Here’s a familiar tune: Environmentalists have once again sued to stop the Centennial project on Tejon Ranch, 45 miles north of Santa Clarita.

This project has gone through years of legal wrangling and compromises before the Los Angeles County Board of Supervisors voted to approve the project in April, after the developer addressed supervisors’ concerns about affordable housing and other issues. 

The lawsuit by the Center for Biological Diversity, which challenges the supervisors’ approval, cites impacts on wildflowers and wildfire danger, alleging the development will put residents in a high fire zone hazard area. The lawsuit claims there were 31 fires of 100 acres or more in a 50-year period within 5 miles of the project site. 

One thing the lawsuit omits: The project site is isolated from existing urban areas. When brush fires occur in such an area, without structures being threatened, fire departments treat them differently than they do when a fire threatens existing homes and businesses.

How many brush fires occurred in Santa Clarita in the same period, from 1964 to 2015? How many of those brush fires would have been more than 100 acres if Santa Clarita was not developed and the Fire Department left many fires to burn themselves out because no structures were threatened? If we used the standards expected by the Center for Biological Diversity, there would be no homes or people living in Santa Clarita.
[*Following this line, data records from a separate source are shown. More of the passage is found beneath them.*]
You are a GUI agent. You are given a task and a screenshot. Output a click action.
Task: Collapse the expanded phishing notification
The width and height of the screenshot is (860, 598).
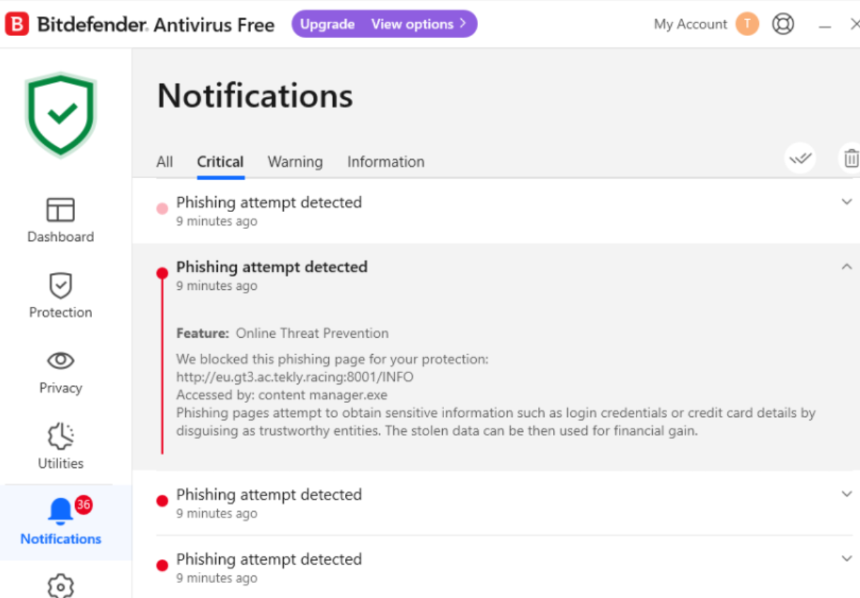[847, 266]
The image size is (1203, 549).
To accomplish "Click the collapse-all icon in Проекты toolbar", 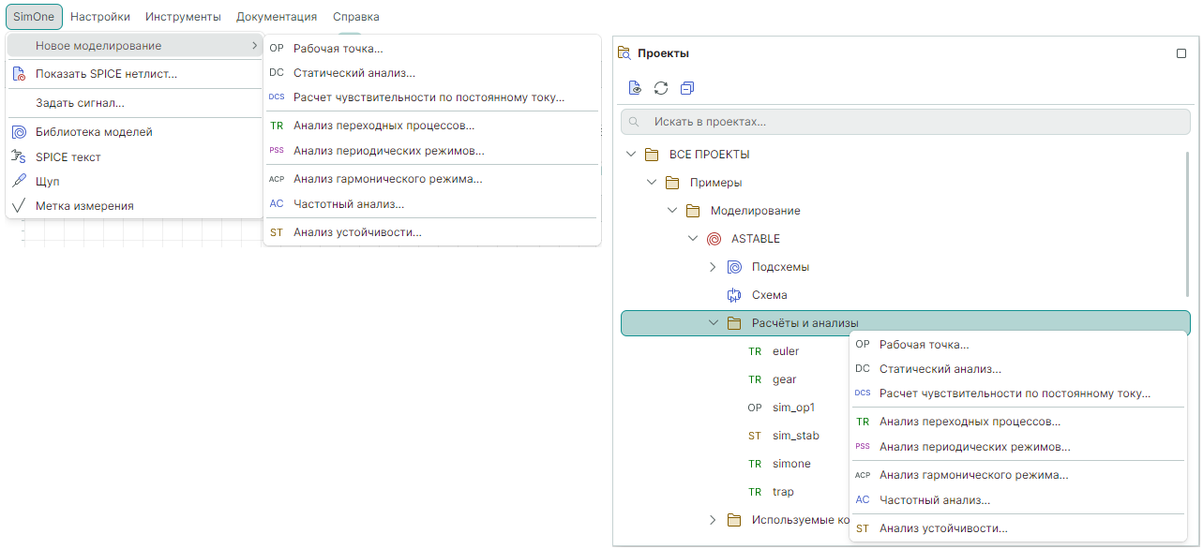I will (x=687, y=88).
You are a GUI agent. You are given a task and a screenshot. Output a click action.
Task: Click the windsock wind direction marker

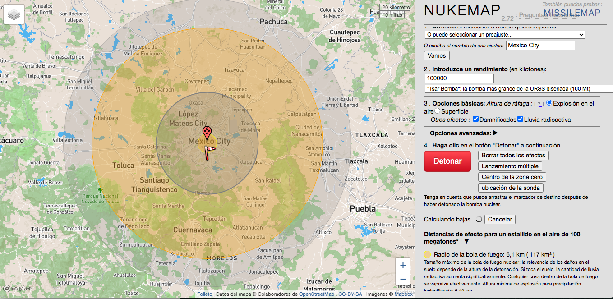pos(209,152)
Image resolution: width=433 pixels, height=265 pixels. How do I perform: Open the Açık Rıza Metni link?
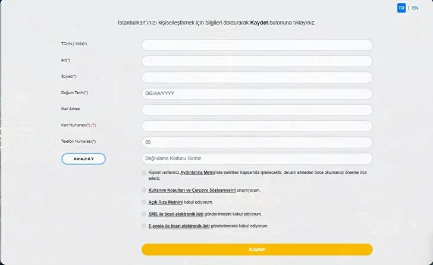coord(164,202)
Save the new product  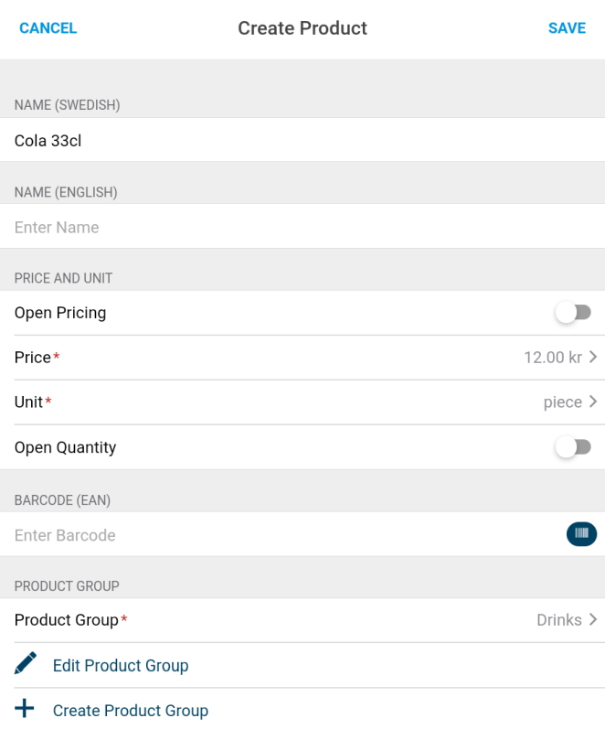tap(567, 27)
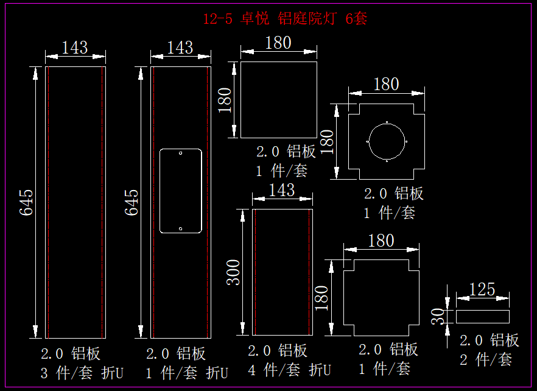Screen dimensions: 537x391
Task: Select the left red fold line on second panel
Action: 153,202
They’d probably like that. The organization’s behavior is reminiscent of anti-growth activists who move into a community and then want to freeze time.

The Centennial project is 90% open space. Ninety percent. That ratio — 90% open space and 10% development — was the result of year-long bargaining between environmental groups and the developer. The Center for Biological Diversity participated in those negotiations, almost to the very end, before walking out. Who proposed the 90% to 10% open space versus development ratio? You guessed it. The Center for Biological Diversity.

Will this lawsuit stop this development? That seems highly unlikely. The project has been approved after extensive review. It creates badly needed affordable housing. It might take a year or five or 10, but eventually the lawsuit will end and the development will proceed. It’s inevitable. The only thing this lawsuit will accomplish is adding tens and tens if not hundreds of thousands of dollars to the cost of what would have been affordable housing.

Who wins in that case? No one but the attorneys.